(Stored data entries)
------------------------------------------------------------------------

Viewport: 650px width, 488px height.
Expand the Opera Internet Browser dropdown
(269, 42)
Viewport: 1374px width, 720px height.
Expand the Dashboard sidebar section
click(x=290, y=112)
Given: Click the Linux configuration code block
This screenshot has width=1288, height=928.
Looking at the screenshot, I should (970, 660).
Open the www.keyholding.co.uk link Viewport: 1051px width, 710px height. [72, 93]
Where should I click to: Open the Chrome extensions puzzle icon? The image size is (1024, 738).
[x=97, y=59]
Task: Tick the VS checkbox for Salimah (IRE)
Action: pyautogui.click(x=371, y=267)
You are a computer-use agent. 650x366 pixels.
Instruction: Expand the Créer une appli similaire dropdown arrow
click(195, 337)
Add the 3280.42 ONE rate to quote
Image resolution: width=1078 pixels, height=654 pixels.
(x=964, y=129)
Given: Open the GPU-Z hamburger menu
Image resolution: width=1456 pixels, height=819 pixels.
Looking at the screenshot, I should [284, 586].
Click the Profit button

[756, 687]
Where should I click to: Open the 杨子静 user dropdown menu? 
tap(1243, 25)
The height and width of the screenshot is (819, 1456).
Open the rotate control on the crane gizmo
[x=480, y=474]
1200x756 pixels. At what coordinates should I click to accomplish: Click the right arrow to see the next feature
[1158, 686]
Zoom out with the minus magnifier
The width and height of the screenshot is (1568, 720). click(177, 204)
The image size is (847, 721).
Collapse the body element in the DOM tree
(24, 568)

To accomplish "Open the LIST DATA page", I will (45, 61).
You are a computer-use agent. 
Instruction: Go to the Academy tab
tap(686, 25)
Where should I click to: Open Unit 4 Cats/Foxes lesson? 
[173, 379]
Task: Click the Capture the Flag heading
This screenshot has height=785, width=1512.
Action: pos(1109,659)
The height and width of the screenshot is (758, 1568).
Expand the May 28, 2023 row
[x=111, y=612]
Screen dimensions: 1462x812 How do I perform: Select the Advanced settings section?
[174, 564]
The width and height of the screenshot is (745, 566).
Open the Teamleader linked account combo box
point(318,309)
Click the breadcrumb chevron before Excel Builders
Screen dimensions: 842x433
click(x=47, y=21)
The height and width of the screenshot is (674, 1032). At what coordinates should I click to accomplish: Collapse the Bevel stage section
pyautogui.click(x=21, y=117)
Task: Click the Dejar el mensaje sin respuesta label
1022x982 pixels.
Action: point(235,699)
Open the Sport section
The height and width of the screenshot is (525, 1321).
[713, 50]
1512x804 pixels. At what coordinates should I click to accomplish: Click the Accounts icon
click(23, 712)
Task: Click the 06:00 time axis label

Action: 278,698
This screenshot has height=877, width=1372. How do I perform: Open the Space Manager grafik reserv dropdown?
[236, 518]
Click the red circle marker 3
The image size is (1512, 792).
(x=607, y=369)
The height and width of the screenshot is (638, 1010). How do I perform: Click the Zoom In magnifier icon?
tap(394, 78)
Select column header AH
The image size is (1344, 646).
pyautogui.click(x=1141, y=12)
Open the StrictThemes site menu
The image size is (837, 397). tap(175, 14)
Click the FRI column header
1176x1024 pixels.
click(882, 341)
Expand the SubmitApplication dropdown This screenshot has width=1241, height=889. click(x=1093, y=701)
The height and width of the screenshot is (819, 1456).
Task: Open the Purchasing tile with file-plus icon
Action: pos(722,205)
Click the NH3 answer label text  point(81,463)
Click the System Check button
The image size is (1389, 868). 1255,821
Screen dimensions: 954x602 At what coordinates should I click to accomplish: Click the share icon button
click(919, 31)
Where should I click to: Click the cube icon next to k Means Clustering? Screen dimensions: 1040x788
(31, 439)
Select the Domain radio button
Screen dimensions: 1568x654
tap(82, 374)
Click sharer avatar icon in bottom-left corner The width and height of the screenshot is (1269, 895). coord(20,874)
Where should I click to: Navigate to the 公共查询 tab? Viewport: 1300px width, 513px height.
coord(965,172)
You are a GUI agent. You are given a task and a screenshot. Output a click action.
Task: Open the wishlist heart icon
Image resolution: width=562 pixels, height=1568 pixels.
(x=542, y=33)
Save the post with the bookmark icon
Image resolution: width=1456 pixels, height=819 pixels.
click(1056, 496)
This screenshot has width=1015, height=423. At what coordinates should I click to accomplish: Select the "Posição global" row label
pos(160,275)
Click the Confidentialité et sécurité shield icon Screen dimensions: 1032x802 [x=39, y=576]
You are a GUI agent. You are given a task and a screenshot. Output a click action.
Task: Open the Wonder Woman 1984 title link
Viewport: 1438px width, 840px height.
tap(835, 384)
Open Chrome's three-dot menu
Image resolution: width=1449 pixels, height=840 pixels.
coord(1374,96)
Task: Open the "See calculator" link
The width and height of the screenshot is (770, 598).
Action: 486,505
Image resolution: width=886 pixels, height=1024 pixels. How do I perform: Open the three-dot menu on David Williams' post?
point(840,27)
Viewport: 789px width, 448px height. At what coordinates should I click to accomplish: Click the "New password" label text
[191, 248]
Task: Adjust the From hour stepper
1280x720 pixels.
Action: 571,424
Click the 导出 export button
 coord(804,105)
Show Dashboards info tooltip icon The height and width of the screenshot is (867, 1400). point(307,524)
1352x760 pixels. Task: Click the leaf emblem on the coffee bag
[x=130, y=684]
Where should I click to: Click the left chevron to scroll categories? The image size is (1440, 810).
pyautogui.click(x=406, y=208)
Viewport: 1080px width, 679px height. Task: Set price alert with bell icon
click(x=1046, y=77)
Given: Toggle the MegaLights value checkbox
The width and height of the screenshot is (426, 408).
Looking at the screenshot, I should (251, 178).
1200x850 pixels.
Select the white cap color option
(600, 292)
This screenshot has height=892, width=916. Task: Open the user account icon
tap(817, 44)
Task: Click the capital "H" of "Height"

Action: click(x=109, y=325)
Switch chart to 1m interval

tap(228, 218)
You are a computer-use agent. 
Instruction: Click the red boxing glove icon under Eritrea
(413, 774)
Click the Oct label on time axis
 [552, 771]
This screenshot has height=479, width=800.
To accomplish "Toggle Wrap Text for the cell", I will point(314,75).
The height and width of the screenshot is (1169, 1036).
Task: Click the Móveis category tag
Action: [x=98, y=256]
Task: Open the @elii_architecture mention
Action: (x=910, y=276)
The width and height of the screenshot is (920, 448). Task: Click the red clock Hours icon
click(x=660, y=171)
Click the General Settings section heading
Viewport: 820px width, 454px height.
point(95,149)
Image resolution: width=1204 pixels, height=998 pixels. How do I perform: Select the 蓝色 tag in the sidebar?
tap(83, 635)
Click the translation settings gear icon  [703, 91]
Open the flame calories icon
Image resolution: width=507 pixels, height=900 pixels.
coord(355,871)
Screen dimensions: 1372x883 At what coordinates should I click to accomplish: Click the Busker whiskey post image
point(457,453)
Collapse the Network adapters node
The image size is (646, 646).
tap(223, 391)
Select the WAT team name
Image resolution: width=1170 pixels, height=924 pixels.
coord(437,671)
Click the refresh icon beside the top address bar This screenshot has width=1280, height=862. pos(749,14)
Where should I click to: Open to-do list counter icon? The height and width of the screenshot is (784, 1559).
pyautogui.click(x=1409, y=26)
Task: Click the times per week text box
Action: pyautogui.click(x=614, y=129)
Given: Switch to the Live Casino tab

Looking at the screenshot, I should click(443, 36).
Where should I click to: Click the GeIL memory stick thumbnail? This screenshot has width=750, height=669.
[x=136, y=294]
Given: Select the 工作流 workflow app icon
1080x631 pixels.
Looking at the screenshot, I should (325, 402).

------------------------------------------------------------------------

**What the task requires**
Can you write out the records above again with "Where should I click to" replaced by "Where do I click to" everywhere it occurs, leaving everything else unchanged?

**The response**
Viewport: 650px width, 488px height.
Expand the Opera Internet Browser dropdown
(269, 42)
Viewport: 1374px width, 720px height.
Expand the Dashboard sidebar section
click(x=290, y=112)
Given: Click the Linux configuration code block
This screenshot has width=1288, height=928.
Looking at the screenshot, I should (970, 660).
Open the www.keyholding.co.uk link Viewport: 1051px width, 710px height. [72, 93]
Where do I click to: Open the Chrome extensions puzzle icon? The image size is (1024, 738).
[x=97, y=59]
Task: Tick the VS checkbox for Salimah (IRE)
Action: pyautogui.click(x=371, y=267)
You are a computer-use agent. 650x366 pixels.
Instruction: Expand the Créer une appli similaire dropdown arrow
click(195, 337)
Add the 3280.42 ONE rate to quote
Image resolution: width=1078 pixels, height=654 pixels.
(x=964, y=129)
Given: Open the GPU-Z hamburger menu
Image resolution: width=1456 pixels, height=819 pixels.
Looking at the screenshot, I should [284, 586].
Click the Profit button

[756, 687]
Where do I click to: Open the 杨子静 user dropdown menu? 
tap(1243, 25)
The height and width of the screenshot is (819, 1456).
Open the rotate control on the crane gizmo
[x=480, y=474]
1200x756 pixels. At what coordinates should I click to accomplish: Click the right arrow to see the next feature
[1158, 686]
Zoom out with the minus magnifier
The width and height of the screenshot is (1568, 720). click(177, 204)
The image size is (847, 721).
Collapse the body element in the DOM tree
(24, 568)

To accomplish "Open the LIST DATA page", I will (45, 61).
You are a computer-use agent. 
Instruction: Go to the Academy tab
tap(686, 25)
Where do I click to: Open Unit 4 Cats/Foxes lesson? 
[173, 379]
Task: Click the Capture the Flag heading
This screenshot has height=785, width=1512.
Action: pos(1109,659)
The height and width of the screenshot is (758, 1568).
Expand the May 28, 2023 row
[x=111, y=612]
Screen dimensions: 1462x812 How do I perform: Select the Advanced settings section?
[174, 564]
The width and height of the screenshot is (745, 566).
Open the Teamleader linked account combo box
point(318,309)
Click the breadcrumb chevron before Excel Builders
Screen dimensions: 842x433
click(x=47, y=21)
The height and width of the screenshot is (674, 1032). At what coordinates should I click to accomplish: Collapse the Bevel stage section
pyautogui.click(x=21, y=117)
Task: Click the Dejar el mensaje sin respuesta label
1022x982 pixels.
Action: point(235,699)
Open the Sport section
The height and width of the screenshot is (525, 1321).
[713, 50]
1512x804 pixels. At what coordinates should I click to accomplish: Click the Accounts icon
click(23, 712)
Task: Click the 06:00 time axis label

Action: 278,698
This screenshot has height=877, width=1372. How do I perform: Open the Space Manager grafik reserv dropdown?
[236, 518]
Click the red circle marker 3
The image size is (1512, 792).
(x=607, y=369)
The height and width of the screenshot is (638, 1010). How do I perform: Click the Zoom In magnifier icon?
tap(394, 78)
Select column header AH
The image size is (1344, 646).
pyautogui.click(x=1141, y=12)
Open the StrictThemes site menu
The image size is (837, 397). tap(175, 14)
Click the FRI column header
1176x1024 pixels.
click(882, 341)
Expand the SubmitApplication dropdown This screenshot has width=1241, height=889. click(x=1093, y=701)
The height and width of the screenshot is (819, 1456).
Task: Open the Purchasing tile with file-plus icon
Action: pos(722,205)
Click the NH3 answer label text  point(81,463)
Click the System Check button
The image size is (1389, 868). 1255,821
Screen dimensions: 954x602 At what coordinates should I click to accomplish: Click the share icon button
click(919, 31)
Where do I click to: Click the cube icon next to k Means Clustering? Screen dimensions: 1040x788
(31, 439)
Select the Domain radio button
Screen dimensions: 1568x654
tap(82, 374)
Click sharer avatar icon in bottom-left corner The width and height of the screenshot is (1269, 895). coord(20,874)
Where do I click to: Navigate to the 公共查询 tab? Viewport: 1300px width, 513px height.
coord(965,172)
You are a GUI agent. You are given a task and a screenshot. Output a click action.
Task: Open the wishlist heart icon
Image resolution: width=562 pixels, height=1568 pixels.
(x=542, y=33)
Save the post with the bookmark icon
Image resolution: width=1456 pixels, height=819 pixels.
click(1056, 496)
This screenshot has width=1015, height=423. At what coordinates should I click to accomplish: Select the "Posição global" row label
pos(160,275)
Click the Confidentialité et sécurité shield icon Screen dimensions: 1032x802 [x=39, y=576]
You are a GUI agent. You are given a task and a screenshot. Output a click action.
Task: Open the Wonder Woman 1984 title link
Viewport: 1438px width, 840px height.
tap(835, 384)
Open Chrome's three-dot menu
Image resolution: width=1449 pixels, height=840 pixels.
coord(1374,96)
Task: Open the "See calculator" link
The width and height of the screenshot is (770, 598).
Action: 486,505
Image resolution: width=886 pixels, height=1024 pixels. How do I perform: Open the three-dot menu on David Williams' post?
point(840,27)
Viewport: 789px width, 448px height. At what coordinates should I click to accomplish: Click the "New password" label text
[191, 248]
Task: Adjust the From hour stepper
1280x720 pixels.
Action: 571,424
Click the 导出 export button
 coord(804,105)
Show Dashboards info tooltip icon The height and width of the screenshot is (867, 1400). point(307,524)
1352x760 pixels. Task: Click the leaf emblem on the coffee bag
[x=130, y=684]
Where do I click to: Click the left chevron to scroll categories? The image size is (1440, 810).
pyautogui.click(x=406, y=208)
Viewport: 1080px width, 679px height. Task: Set price alert with bell icon
click(x=1046, y=77)
Given: Toggle the MegaLights value checkbox
The width and height of the screenshot is (426, 408).
Looking at the screenshot, I should (251, 178).
1200x850 pixels.
Select the white cap color option
(600, 292)
This screenshot has height=892, width=916. Task: Open the user account icon
tap(817, 44)
Task: Click the capital "H" of "Height"

Action: click(x=109, y=325)
Switch chart to 1m interval

tap(228, 218)
You are a computer-use agent. 
Instruction: Click the red boxing glove icon under Eritrea
(413, 774)
Click the Oct label on time axis
 [552, 771]
This screenshot has height=479, width=800.
To accomplish "Toggle Wrap Text for the cell", I will point(314,75).
The height and width of the screenshot is (1169, 1036).
Task: Click the Móveis category tag
Action: [x=98, y=256]
Task: Open the @elii_architecture mention
Action: (x=910, y=276)
The width and height of the screenshot is (920, 448). Task: Click the red clock Hours icon
click(x=660, y=171)
Click the General Settings section heading
Viewport: 820px width, 454px height.
point(95,149)
Image resolution: width=1204 pixels, height=998 pixels. How do I perform: Select the 蓝色 tag in the sidebar?
tap(83, 635)
Click the translation settings gear icon  [703, 91]
Open the flame calories icon
Image resolution: width=507 pixels, height=900 pixels.
coord(355,871)
Screen dimensions: 1372x883 At what coordinates should I click to accomplish: Click the Busker whiskey post image
point(457,453)
Collapse the Network adapters node
The image size is (646, 646).
tap(223, 391)
Select the WAT team name
Image resolution: width=1170 pixels, height=924 pixels.
coord(437,671)
Click the refresh icon beside the top address bar This screenshot has width=1280, height=862. pos(749,14)
Where do I click to: Open to-do list counter icon? The height and width of the screenshot is (784, 1559).
pyautogui.click(x=1409, y=26)
Task: Click the times per week text box
Action: pyautogui.click(x=614, y=129)
Given: Switch to the Live Casino tab

Looking at the screenshot, I should click(443, 36).
Where do I click to: Click the GeIL memory stick thumbnail? This screenshot has width=750, height=669.
[x=136, y=294]
Given: Select the 工作流 workflow app icon
1080x631 pixels.
Looking at the screenshot, I should (325, 402).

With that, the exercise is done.